## [課題文]
遊牧民から見た世界史-増補版

 スキタイや匈奴など世界史に大きな影響を及ぼした遊牧民のことを知りたくなって手に取った。著者からの自分のバイアスがかかった歴史観を突きつけられて新鮮な読書体験だった。

本の構成

 第一章「民族も国境も超えて」ではまずアフロ・ユーラシアの地形をつぶさに見ていく。海に近い周辺部の湿潤な地方を除くと、内部は乾燥する地方があり、上から森林・森林草原・草原・半沙漠・沙漠と分けられている。東西に広大な地域が同じ気候に属し、草原から沙漠に遊牧民がいた。次に遊牧民の生活を見ていく。騎乗の技術やそれに伴う騎射の技術の発達し、騎馬遊牧民を産む。紀元前800年から18世紀の中頃までの2500年は騎馬遊牧民の時代で、遊牧国家は遊牧民だけの国家ではなく遊牧民以外をも含んだ民族を超えた国家だった。ただし国家と言っても近代の国家とは性質を異にしているもので、この国家という概念も本書のテーマである。また広くは西洋文明に規定された文明という型も文字を残してこなかった文化から相対的に見ていく。

## [データ抜粋]
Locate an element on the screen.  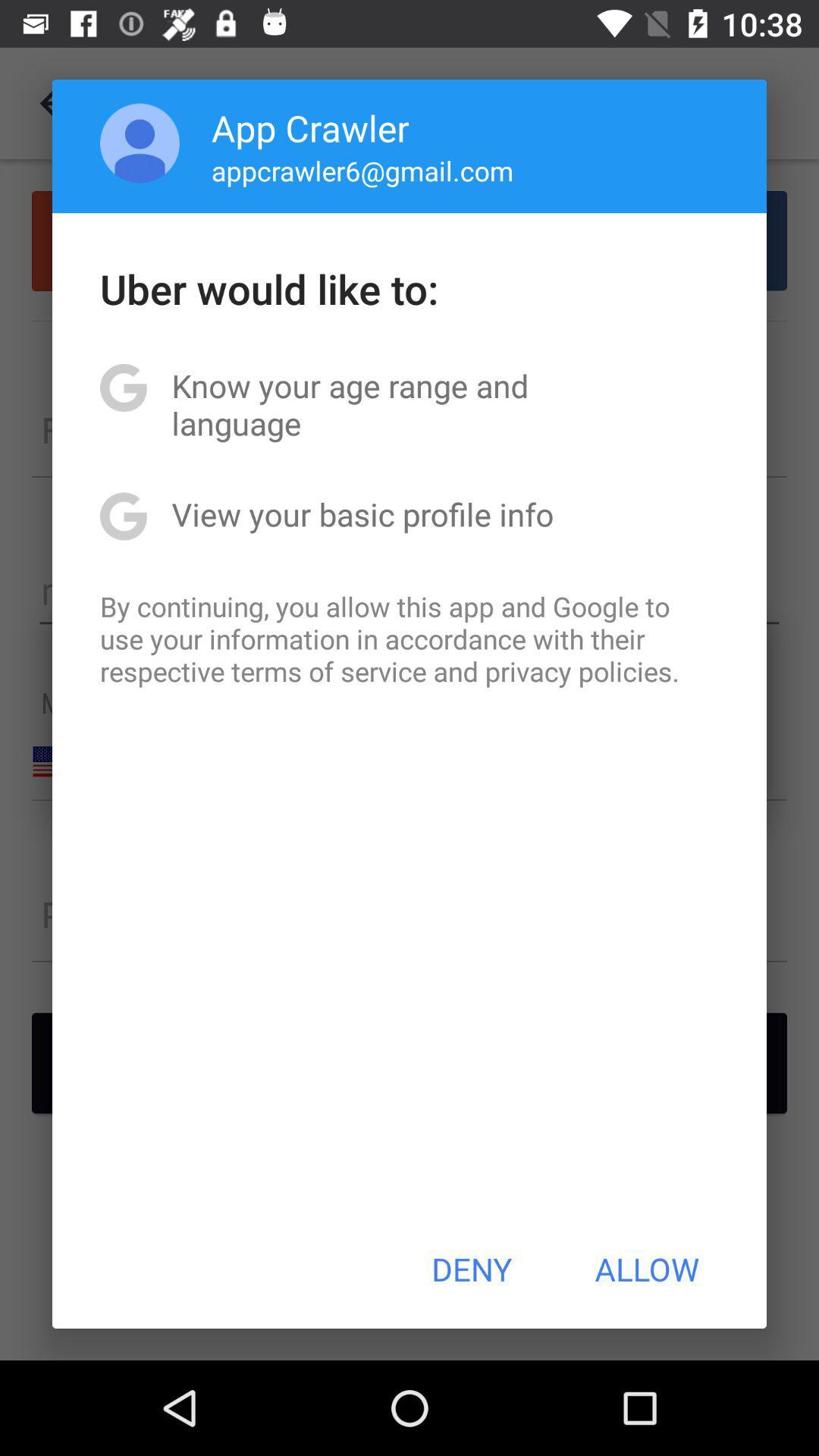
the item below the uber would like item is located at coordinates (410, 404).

## [やること]
(1) 課題文のうち、「第一章「民族も国境も超えて」」を含む語句から始め、「た文化から相対的に見ていく。」の後で止めて、その範囲を一字も変えずに返すこと。
(2) 課題文では、騎馬遊牧民の時代はいつからいつまでとされているか。

## [解答]
(1)
第一章「民族も国境も超えて」ではまずアフロ・ユーラシアの地形をつぶさに見ていく。海に近い周辺部の湿潤な地方を除くと、内部は乾燥する地方があり、上から森林・森林草原・草原・半沙漠・沙漠と分けられている。東西に広大な地域が同じ気候に属し、草原から沙漠に遊牧民がいた。次に遊牧民の生活を見ていく。騎乗の技術やそれに伴う騎射の技術の発達し、騎馬遊牧民を産む。紀元前800年から18世紀の中頃までの2500年は騎馬遊牧民の時代で、遊牧国家は遊牧民だけの国家ではなく遊牧民以外をも含んだ民族を超えた国家だった。ただし国家と言っても近代の国家とは性質を異にしているもので、この国家という概念も本書のテーマである。また広くは西洋文明に規定された文明という型も文字を残してこなかった文化から相対的に見ていく。

(2) 紀元前800年から18世紀の中頃までの2500年間。